TRABAJO REQUERIDO ▸
Reescribe todas las líneas del material cambiando "computer-use agent" por "desktop agent" y sin tocar nada más.

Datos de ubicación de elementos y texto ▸
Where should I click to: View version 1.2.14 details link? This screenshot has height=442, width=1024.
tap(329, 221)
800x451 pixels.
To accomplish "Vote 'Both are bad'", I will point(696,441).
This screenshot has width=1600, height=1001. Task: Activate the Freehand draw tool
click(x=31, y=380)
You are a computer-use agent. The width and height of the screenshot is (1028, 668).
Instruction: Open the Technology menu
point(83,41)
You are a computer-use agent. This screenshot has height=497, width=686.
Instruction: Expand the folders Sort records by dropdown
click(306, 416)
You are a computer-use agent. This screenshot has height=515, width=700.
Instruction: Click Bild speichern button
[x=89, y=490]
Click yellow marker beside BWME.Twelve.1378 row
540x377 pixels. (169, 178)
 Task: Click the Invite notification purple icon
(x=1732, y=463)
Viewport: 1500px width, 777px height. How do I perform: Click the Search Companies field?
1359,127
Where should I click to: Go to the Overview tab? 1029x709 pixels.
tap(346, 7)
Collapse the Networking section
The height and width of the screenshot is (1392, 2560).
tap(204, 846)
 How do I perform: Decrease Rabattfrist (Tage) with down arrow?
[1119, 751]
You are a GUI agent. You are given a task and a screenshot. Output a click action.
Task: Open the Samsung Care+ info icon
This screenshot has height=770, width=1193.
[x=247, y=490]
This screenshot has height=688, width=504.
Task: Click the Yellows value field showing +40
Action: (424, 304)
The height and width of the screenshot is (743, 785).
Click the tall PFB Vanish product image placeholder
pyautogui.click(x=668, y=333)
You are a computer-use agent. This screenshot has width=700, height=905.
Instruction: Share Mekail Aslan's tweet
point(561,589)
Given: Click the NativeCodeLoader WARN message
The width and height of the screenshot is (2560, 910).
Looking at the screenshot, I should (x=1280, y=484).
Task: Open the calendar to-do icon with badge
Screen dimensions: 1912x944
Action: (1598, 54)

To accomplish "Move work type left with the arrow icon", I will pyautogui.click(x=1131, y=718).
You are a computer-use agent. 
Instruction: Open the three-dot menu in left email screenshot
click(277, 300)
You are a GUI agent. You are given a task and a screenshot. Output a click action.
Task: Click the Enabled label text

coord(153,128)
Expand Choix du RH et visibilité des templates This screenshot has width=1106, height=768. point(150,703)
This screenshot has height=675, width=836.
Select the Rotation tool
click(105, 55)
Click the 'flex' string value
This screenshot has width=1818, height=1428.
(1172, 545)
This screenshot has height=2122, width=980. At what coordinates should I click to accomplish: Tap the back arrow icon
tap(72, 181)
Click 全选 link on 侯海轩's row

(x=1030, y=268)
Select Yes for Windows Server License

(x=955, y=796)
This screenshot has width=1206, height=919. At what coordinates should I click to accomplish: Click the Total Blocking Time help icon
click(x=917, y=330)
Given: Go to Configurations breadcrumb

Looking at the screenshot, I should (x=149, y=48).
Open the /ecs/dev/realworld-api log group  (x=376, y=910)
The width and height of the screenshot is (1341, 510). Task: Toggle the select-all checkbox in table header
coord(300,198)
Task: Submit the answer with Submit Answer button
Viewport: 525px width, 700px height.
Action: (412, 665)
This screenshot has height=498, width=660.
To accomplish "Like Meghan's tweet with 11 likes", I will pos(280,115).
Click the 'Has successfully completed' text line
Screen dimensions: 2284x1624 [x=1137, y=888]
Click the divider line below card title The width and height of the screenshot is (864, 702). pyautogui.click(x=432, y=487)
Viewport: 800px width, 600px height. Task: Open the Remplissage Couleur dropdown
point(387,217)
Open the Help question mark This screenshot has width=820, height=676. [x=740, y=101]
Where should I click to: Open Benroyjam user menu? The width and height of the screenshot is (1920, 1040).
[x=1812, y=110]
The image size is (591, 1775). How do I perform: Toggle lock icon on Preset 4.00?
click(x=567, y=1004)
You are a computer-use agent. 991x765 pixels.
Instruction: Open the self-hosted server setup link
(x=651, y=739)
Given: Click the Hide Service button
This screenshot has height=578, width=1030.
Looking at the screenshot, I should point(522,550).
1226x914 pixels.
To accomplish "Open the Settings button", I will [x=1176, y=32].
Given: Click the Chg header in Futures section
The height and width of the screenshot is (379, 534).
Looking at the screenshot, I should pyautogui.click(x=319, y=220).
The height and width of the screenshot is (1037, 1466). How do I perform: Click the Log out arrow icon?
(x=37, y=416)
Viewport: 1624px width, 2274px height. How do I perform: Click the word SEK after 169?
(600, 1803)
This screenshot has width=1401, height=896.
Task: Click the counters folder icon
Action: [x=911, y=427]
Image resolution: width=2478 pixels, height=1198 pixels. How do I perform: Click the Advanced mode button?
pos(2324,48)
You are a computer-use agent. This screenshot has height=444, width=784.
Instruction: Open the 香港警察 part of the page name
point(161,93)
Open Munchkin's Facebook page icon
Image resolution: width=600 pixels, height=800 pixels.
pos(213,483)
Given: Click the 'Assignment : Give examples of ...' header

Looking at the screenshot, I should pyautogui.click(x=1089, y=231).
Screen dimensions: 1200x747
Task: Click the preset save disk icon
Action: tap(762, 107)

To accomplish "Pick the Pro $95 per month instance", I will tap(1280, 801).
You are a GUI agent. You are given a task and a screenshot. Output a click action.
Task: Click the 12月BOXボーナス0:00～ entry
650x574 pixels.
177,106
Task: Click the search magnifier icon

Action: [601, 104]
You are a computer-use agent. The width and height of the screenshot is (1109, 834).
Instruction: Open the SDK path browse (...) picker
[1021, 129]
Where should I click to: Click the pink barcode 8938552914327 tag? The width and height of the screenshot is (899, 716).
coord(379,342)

RESULTADO FINAL ▸
Where should I click to: View version 1.2.14 details link? This screenshot has height=442, width=1024.
tap(329, 221)
800x451 pixels.
To accomplish "Vote 'Both are bad'", I will point(696,441).
This screenshot has width=1600, height=1001. Task: Activate the Freehand draw tool
click(x=31, y=380)
You are a desktop agent. The width and height of the screenshot is (1028, 668).
Instruction: Open the Technology menu
point(83,41)
You are a desktop agent. This screenshot has height=497, width=686.
Instruction: Expand the folders Sort records by dropdown
click(306, 416)
You are a desktop agent. This screenshot has height=515, width=700.
Instruction: Click Bild speichern button
[x=89, y=490]
Click yellow marker beside BWME.Twelve.1378 row
540x377 pixels. (169, 178)
 Task: Click the Invite notification purple icon
(x=1732, y=463)
Viewport: 1500px width, 777px height. How do I perform: Click the Search Companies field?
1359,127
Where should I click to: Go to the Overview tab? 1029x709 pixels.
tap(346, 7)
Collapse the Networking section
The height and width of the screenshot is (1392, 2560).
tap(204, 846)
 How do I perform: Decrease Rabattfrist (Tage) with down arrow?
[1119, 751]
You are a GUI agent. You are given a task and a screenshot. Output a click action.
Task: Open the Samsung Care+ info icon
This screenshot has height=770, width=1193.
[x=247, y=490]
This screenshot has height=688, width=504.
Task: Click the Yellows value field showing +40
Action: (424, 304)
The height and width of the screenshot is (743, 785).
Click the tall PFB Vanish product image placeholder
pyautogui.click(x=668, y=333)
You are a desktop agent. This screenshot has width=700, height=905.
Instruction: Share Mekail Aslan's tweet
point(561,589)
Given: Click the NativeCodeLoader WARN message
The width and height of the screenshot is (2560, 910).
Looking at the screenshot, I should (x=1280, y=484).
Task: Open the calendar to-do icon with badge
Screen dimensions: 1912x944
Action: (1598, 54)

To accomplish "Move work type left with the arrow icon", I will pyautogui.click(x=1131, y=718).
You are a desktop agent. 
Instruction: Open the three-dot menu in left email screenshot
click(277, 300)
You are a GUI agent. You are given a task and a screenshot. Output a click action.
Task: Click the Enabled label text

coord(153,128)
Expand Choix du RH et visibilité des templates This screenshot has width=1106, height=768. point(150,703)
This screenshot has height=675, width=836.
Select the Rotation tool
click(105, 55)
Click the 'flex' string value
This screenshot has width=1818, height=1428.
(1172, 545)
This screenshot has height=2122, width=980. At what coordinates should I click to accomplish: Tap the back arrow icon
tap(72, 181)
Click 全选 link on 侯海轩's row

(x=1030, y=268)
Select Yes for Windows Server License

(x=955, y=796)
This screenshot has width=1206, height=919. At what coordinates should I click to accomplish: Click the Total Blocking Time help icon
click(x=917, y=330)
Given: Go to Configurations breadcrumb

Looking at the screenshot, I should (x=149, y=48).
Open the /ecs/dev/realworld-api log group  (x=376, y=910)
The width and height of the screenshot is (1341, 510). Task: Toggle the select-all checkbox in table header
coord(300,198)
Task: Submit the answer with Submit Answer button
Viewport: 525px width, 700px height.
Action: (412, 665)
This screenshot has height=498, width=660.
To accomplish "Like Meghan's tweet with 11 likes", I will pos(280,115).
Click the 'Has successfully completed' text line
Screen dimensions: 2284x1624 [x=1137, y=888]
Click the divider line below card title The width and height of the screenshot is (864, 702). pyautogui.click(x=432, y=487)
Viewport: 800px width, 600px height. Task: Open the Remplissage Couleur dropdown
point(387,217)
Open the Help question mark This screenshot has width=820, height=676. [x=740, y=101]
Where should I click to: Open Benroyjam user menu? The width and height of the screenshot is (1920, 1040).
[x=1812, y=110]
The image size is (591, 1775). How do I perform: Toggle lock icon on Preset 4.00?
click(x=567, y=1004)
You are a desktop agent. 991x765 pixels.
Instruction: Open the self-hosted server setup link
(x=651, y=739)
Given: Click the Hide Service button
This screenshot has height=578, width=1030.
Looking at the screenshot, I should point(522,550).
1226x914 pixels.
To accomplish "Open the Settings button", I will [x=1176, y=32].
Given: Click the Chg header in Futures section
The height and width of the screenshot is (379, 534).
Looking at the screenshot, I should pyautogui.click(x=319, y=220).
The height and width of the screenshot is (1037, 1466). How do I perform: Click the Log out arrow icon?
(x=37, y=416)
Viewport: 1624px width, 2274px height. How do I perform: Click the word SEK after 169?
(600, 1803)
This screenshot has width=1401, height=896.
Task: Click the counters folder icon
Action: [x=911, y=427]
Image resolution: width=2478 pixels, height=1198 pixels. How do I perform: Click the Advanced mode button?
pos(2324,48)
You are a desktop agent. This screenshot has height=444, width=784.
Instruction: Open the 香港警察 part of the page name
point(161,93)
Open Munchkin's Facebook page icon
Image resolution: width=600 pixels, height=800 pixels.
pos(213,483)
Given: Click the 'Assignment : Give examples of ...' header

Looking at the screenshot, I should pyautogui.click(x=1089, y=231).
Screen dimensions: 1200x747
Task: Click the preset save disk icon
Action: tap(762, 107)

To accomplish "Pick the Pro $95 per month instance", I will tap(1280, 801).
You are a GUI agent. You are given a task and a screenshot. Output a click action.
Task: Click the 12月BOXボーナス0:00～ entry
650x574 pixels.
177,106
Task: Click the search magnifier icon

Action: [601, 104]
You are a desktop agent. The width and height of the screenshot is (1109, 834).
Instruction: Open the SDK path browse (...) picker
[1021, 129]
Where should I click to: Click the pink barcode 8938552914327 tag? The width and height of the screenshot is (899, 716).
coord(379,342)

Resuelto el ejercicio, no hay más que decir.